Un exemple récent souvent évoqué celui des néo-conservateurs US, en particulier sous les présidences de G.W. Bush. Une poignée d'universitaires et de chercheurs bardés de diplômes, se réclamaient tous du même magistère intellectuel (celui de Léo Strauss partisan de «vérités éternelles» héritées des Grecs, du monothéisme et des pères de la démocratie et hostile à tout relativisme). Nous avons décrit dans «Quatrième guerre mondiale Faire mourir et faire croire» leur rôle d'inspirateurs idéologiques de l'administration républicaine et leur méthode de persuasion destinée à obtenir cette guerre contre l'Irak qu'ils réclamaient depuis les années 90.

Or. Si les neocons ont pesé un tel poids sur la politique étrangère américaine ils l'ont dû à une stratégie systématique de conquête des lieux de pouvoir (beaucoup ont occupé de hauts postes sous les Républicains, tenu des chroniques dans des médias importants, entouré le président etc..). Mais aussi à une intense production argumentaire -en faveur de la guerre mais aussi de leur vision générale du monde- production relayée à travers des livres et interventions, et par des think tanks amis.


Idées et effets


Des producteurs d'idées parvenant finalement à faire réaliser leur projet en convainquant les détenteurs de la puissance publique : c'est vraiment un cas d'école.Et sans tomber dans la théorie du complot, il faut admettre une remarquable leçon technique sur la façon dont les idées d'une minorité changent le monde même si ces résultats ont été politiquement et moralement effroyables. Plus une bonne démonstration que l'intellectuel, surtout s'il est organisé, n'est pas condamné à être une douloureuse conscience critique protestant contre l'état du monde sans jamais rien faire qui puisse le modifier.

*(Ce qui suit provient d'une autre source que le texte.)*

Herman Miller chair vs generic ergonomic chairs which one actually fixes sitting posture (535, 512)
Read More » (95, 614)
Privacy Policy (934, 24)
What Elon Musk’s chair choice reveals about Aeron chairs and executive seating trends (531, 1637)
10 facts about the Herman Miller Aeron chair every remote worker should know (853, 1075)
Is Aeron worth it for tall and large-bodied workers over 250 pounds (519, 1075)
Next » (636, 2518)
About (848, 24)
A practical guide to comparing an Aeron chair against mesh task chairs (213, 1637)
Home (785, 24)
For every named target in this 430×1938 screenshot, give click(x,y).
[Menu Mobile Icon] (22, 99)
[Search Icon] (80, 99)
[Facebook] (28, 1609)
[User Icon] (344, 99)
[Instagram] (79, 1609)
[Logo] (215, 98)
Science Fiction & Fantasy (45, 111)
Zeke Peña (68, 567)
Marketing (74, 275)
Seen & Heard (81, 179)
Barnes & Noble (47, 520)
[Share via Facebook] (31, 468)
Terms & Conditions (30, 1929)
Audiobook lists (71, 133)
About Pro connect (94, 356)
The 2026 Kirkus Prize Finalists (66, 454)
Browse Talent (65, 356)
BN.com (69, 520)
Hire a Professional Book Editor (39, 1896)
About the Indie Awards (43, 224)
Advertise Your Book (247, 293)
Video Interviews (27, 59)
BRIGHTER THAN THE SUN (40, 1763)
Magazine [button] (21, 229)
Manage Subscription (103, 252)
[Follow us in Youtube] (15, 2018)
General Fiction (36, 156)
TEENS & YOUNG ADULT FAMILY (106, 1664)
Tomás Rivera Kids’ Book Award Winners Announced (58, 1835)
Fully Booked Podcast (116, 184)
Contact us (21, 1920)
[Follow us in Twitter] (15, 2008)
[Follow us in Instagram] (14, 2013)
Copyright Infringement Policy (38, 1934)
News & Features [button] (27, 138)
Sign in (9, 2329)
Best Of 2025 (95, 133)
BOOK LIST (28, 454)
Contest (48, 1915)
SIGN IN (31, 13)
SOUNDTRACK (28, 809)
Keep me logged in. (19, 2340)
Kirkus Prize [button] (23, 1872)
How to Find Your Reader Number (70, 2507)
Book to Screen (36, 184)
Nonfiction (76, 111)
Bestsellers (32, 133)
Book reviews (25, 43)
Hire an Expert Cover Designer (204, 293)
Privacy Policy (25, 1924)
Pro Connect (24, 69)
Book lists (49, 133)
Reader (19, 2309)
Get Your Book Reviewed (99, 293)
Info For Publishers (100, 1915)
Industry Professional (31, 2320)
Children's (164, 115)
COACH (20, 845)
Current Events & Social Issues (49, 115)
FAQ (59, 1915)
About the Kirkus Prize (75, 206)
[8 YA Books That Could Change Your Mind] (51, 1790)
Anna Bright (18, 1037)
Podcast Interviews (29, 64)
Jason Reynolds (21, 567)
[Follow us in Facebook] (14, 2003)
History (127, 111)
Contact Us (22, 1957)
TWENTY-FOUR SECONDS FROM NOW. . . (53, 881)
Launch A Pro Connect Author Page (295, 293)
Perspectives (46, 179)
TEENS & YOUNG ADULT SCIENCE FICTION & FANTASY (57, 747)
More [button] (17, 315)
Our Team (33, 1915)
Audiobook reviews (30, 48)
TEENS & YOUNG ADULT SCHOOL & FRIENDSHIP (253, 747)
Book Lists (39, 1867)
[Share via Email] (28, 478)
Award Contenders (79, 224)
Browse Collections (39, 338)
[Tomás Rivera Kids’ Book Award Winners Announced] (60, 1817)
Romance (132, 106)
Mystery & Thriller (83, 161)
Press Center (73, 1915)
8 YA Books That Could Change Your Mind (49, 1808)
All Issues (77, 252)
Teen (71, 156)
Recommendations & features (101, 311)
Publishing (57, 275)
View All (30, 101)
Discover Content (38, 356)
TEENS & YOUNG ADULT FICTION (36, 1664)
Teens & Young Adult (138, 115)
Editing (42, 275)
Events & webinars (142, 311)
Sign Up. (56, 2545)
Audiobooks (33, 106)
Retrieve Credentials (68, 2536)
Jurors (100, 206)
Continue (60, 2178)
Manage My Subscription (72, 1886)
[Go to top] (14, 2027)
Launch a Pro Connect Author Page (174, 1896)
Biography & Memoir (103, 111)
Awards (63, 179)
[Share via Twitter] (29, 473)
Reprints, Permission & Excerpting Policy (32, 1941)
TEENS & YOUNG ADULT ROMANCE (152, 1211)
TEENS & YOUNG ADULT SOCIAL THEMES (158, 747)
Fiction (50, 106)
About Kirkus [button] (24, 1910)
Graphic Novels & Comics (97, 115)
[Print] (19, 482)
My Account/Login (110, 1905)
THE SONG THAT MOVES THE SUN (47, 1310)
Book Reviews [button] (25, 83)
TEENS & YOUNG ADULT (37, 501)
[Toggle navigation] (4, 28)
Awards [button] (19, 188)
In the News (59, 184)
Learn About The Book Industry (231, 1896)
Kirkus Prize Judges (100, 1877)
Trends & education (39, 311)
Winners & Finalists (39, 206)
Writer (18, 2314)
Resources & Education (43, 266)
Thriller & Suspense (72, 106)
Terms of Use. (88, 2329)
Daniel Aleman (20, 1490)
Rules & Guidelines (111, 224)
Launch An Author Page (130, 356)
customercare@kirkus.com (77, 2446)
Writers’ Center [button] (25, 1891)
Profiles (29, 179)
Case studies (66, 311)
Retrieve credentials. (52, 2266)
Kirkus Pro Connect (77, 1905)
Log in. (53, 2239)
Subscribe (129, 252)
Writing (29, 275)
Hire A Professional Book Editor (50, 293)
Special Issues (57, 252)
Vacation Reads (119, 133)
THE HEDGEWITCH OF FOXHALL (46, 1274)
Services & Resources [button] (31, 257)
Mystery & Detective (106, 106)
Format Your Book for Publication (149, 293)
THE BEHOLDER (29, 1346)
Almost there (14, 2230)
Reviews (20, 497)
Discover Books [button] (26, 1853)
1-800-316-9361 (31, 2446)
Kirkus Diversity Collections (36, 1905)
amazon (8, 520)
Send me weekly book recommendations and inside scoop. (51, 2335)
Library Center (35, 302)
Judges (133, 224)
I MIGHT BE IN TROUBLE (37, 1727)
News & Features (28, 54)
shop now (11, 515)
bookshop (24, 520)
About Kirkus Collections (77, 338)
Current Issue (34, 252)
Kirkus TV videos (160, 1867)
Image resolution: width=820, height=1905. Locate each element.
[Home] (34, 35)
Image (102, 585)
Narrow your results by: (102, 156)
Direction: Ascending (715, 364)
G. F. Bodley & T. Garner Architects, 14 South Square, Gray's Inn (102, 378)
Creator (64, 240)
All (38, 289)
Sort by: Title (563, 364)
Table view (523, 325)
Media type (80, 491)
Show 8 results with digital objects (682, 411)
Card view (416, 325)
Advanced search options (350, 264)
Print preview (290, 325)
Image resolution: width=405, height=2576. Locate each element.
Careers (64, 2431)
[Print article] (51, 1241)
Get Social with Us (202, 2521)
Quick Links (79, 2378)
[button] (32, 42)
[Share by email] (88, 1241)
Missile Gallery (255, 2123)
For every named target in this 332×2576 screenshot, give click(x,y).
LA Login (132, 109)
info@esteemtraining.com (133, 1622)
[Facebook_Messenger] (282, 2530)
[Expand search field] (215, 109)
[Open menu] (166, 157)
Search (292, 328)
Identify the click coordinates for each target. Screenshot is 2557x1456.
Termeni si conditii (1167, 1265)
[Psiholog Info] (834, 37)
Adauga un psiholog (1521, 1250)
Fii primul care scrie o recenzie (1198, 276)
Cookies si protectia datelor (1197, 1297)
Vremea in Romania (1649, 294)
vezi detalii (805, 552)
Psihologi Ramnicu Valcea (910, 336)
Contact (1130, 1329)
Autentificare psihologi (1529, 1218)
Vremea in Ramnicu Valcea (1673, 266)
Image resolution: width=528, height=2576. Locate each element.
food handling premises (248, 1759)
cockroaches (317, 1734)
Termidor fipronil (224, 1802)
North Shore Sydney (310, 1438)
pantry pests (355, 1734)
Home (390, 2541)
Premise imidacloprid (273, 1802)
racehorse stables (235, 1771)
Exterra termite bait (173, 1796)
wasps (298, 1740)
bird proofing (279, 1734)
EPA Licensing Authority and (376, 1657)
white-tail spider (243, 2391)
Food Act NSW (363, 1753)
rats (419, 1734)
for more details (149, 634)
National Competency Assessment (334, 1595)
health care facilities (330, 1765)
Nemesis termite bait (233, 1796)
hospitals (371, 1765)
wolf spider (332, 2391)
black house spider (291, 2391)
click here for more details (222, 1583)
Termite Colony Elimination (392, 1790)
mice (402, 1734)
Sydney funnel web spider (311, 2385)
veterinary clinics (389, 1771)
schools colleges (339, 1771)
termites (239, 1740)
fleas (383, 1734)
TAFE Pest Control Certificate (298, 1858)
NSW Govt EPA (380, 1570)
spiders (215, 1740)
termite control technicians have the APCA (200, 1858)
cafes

Comment classer l'intellectuel des think tanks dans ce catalogue ? Sa première caractéristique est d'avoir un champ de compétence spécifique (cf. Foucault), mais aussi un commanditaire. Ce dernier peut être un poseur de questions (par exemple l'armée américaine qui «demande» à la Rand quelle stratégie adopter en quel domaine) ou le think tank qui a des options politiques souvent affichées (ou reçoit de subventions qui ne sont peut-être pas désintéressés et certainement pas indifférentes à l'orientation des conclusions). Cela ne suffit pas à en faire automatiquement un «chien de garde» des puissants, ni à ne produire que des idées convenues, mais cela implique un rapport très particulier entre la productions théorique et un réel qu'elle est censée modeler.